### Excerpt to read

———

I’m “biast” (pro): love Bruce Willis, love the early Die Hard flicks…

I’m “biast” (con): …but the last one left a lot to be desired

(what is this about? see my critic’s minifesto)


This is the worst Jason Bourne movie yet. What were they thinking?

Wait, what? This is supposed to be a Die Hard movie? That can’t be. It starts out all, like, CIA crap, shaky zooms on worried wonks in supertech control rooms on one side of the planet and an opening gambit that I swear is swiped directly — if inexpertly — from the infinitely superior Mission: Impossible – Ghost Protocol, with a field agent getting himself thrown into a Moscow prison in order to help rescue a political prisoner–

Wait, what? Moscow? That’s even farther outside John McClane’s jurisdiction than Nakatomi Tower.

So that’s it, then? They’ve given up on any feeling of Die Hard-ness and just gone for a bland generic action pudding. Well, bland pudding that manages to be sociopathic at the same time. Like with the demolition-derby car chase through Moscow that, among other outrages, totals every parked car in the city. It’s a prolonged orgy of automobile destruction — it’s car-crash porn that’s not in the least bit erotic. Director John Moore (Max Payne, The Omen) demolishes with all the rage of a petulant toddler and none of the panache of, say, Godzilla.

———

### Aim 1
Starting at the entry line that contains "At what coordinates should I click to accomplish: Open" and continuing through the last line of the entries, write out only those lines again, with their requests. Multiply each coordinate in the answers by 2.3 and round it to a whole number, with halves going up, and leave out the pictures.

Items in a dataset
———

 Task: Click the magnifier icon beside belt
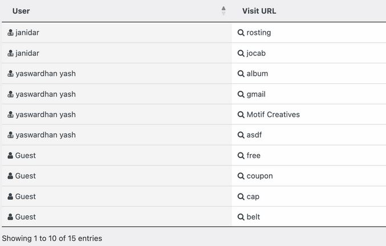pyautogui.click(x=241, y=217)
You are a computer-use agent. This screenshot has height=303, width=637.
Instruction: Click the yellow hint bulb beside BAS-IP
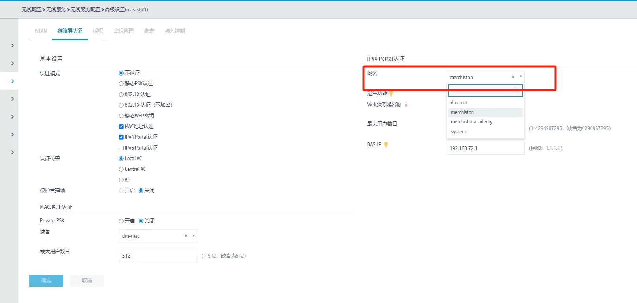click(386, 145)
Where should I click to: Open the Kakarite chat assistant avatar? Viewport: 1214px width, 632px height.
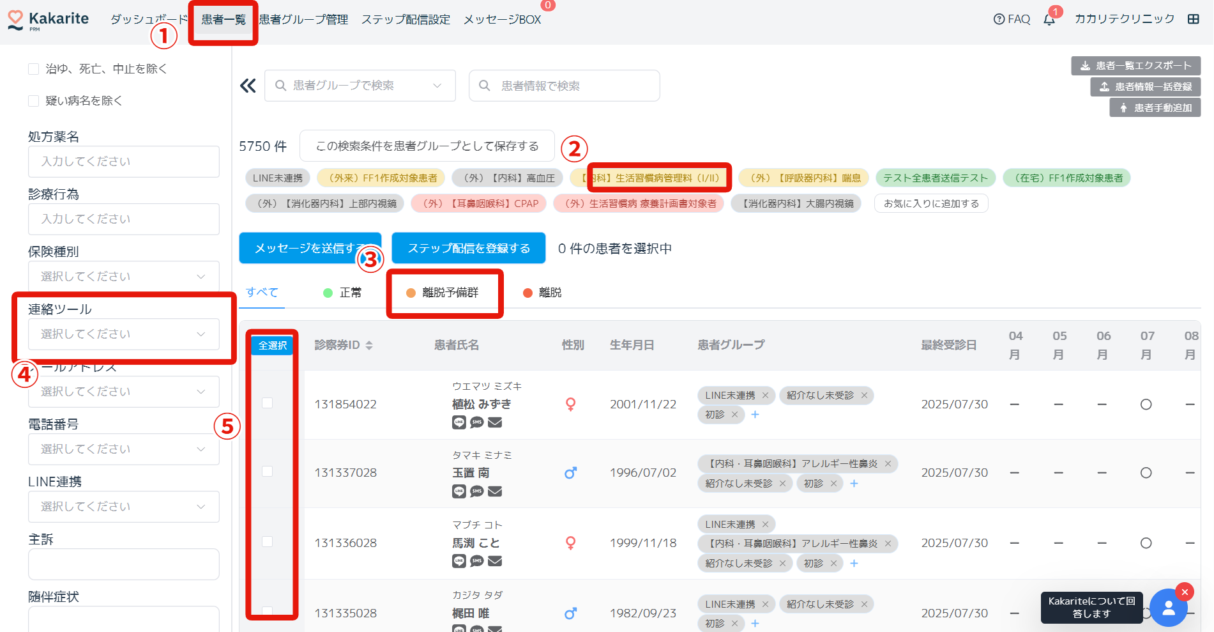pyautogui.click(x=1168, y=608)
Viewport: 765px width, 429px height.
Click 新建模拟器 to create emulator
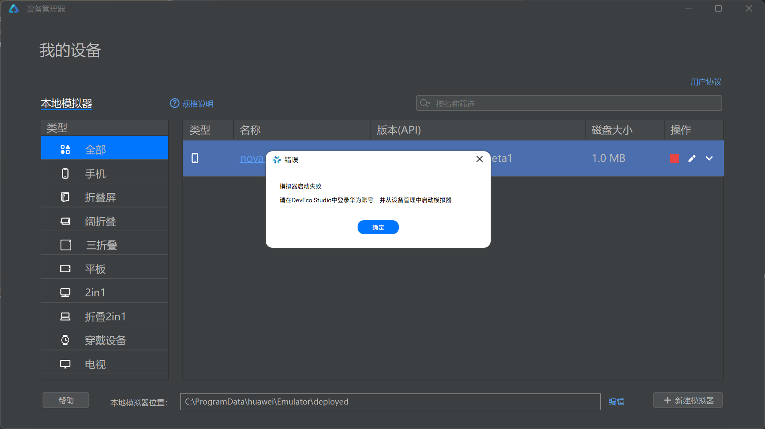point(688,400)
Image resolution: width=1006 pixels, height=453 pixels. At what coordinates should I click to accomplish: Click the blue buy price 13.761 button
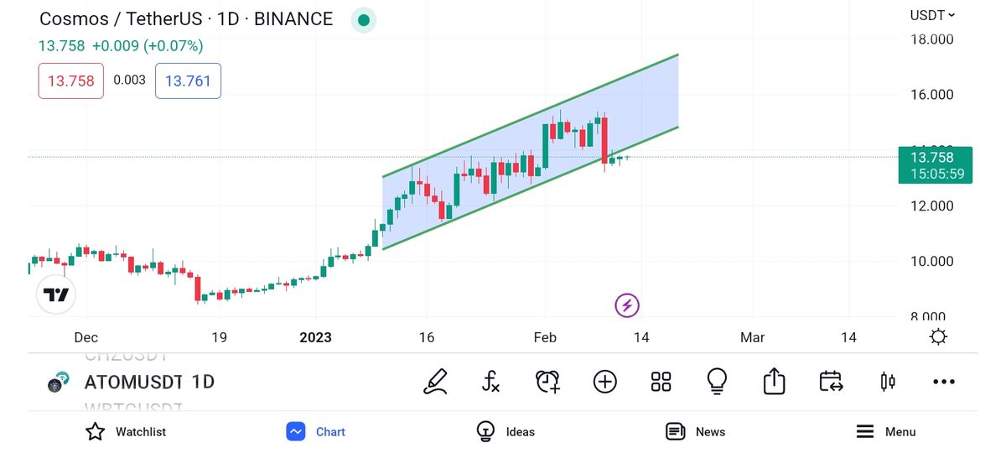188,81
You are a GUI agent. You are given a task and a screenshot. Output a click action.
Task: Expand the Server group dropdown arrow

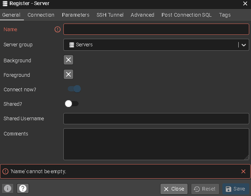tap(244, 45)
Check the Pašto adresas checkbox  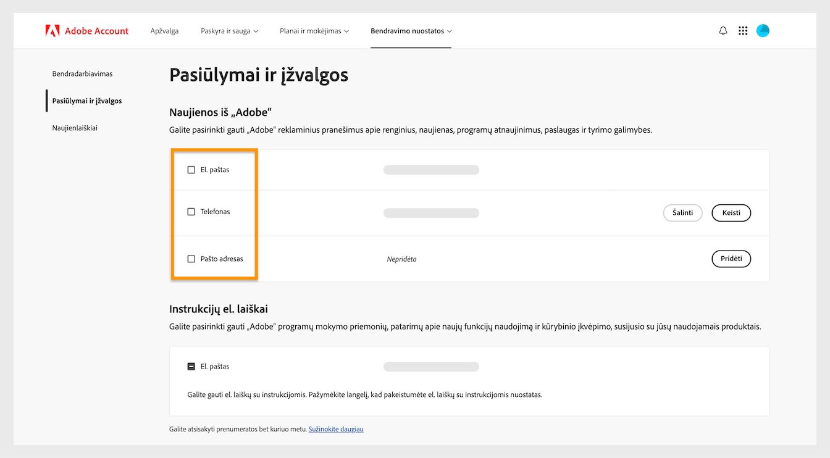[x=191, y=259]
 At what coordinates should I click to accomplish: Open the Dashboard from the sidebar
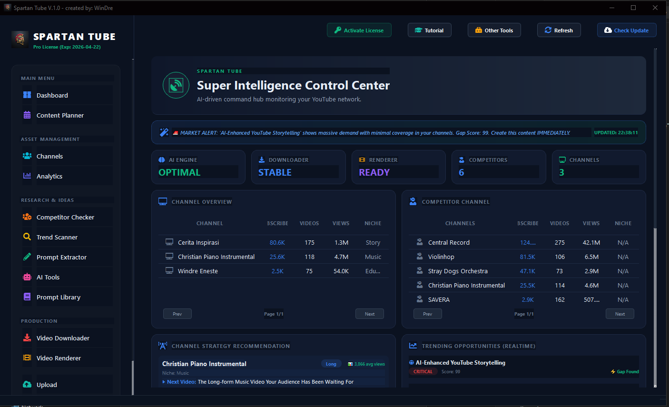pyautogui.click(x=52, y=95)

———

### Aim 2
Duplicate the Die Hard review word for word, from "Wait, what? This" up to and including "than Nakatomi Tower.".

### Task solution 1
 At what coordinates should I click to accomplish: Open the Dashboard from the sidebar
pyautogui.click(x=120, y=219)

### Task solution 2
Wait, what? This is supposed to be a Die Hard movie? That can’t be. It starts out all, like, CIA crap, shaky zooms on worried wonks in supertech control rooms on one side of the planet and an opening gambit that I swear is swiped directly — if inexpertly — from the infinitely superior Mission: Impossible – Ghost Protocol, with a field agent getting himself thrown into a Moscow prison in order to help rescue a political prisoner–

Wait, what? Moscow? That’s even farther outside John McClane’s jurisdiction than Nakatomi Tower.